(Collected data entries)
───
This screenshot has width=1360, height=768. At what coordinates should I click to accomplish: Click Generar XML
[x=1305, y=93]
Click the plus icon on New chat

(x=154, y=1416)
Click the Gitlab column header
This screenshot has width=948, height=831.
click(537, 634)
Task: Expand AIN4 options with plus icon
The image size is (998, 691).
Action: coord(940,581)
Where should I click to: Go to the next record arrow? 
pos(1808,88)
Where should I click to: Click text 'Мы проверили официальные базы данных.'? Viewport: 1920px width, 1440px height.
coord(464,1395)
───
Exercise brief – Your answer must be every record above, repeated exactly.

Response area –
This screenshot has width=1360, height=768. At what coordinates should I click to accomplish: Click Generar XML
[x=1305, y=93]
Click the plus icon on New chat

(x=154, y=1416)
Click the Gitlab column header
This screenshot has width=948, height=831.
click(537, 634)
Task: Expand AIN4 options with plus icon
The image size is (998, 691).
Action: coord(940,581)
Where should I click to: Go to the next record arrow? 
pos(1808,88)
Where should I click to: Click text 'Мы проверили официальные базы данных.'? Viewport: 1920px width, 1440px height.
coord(464,1395)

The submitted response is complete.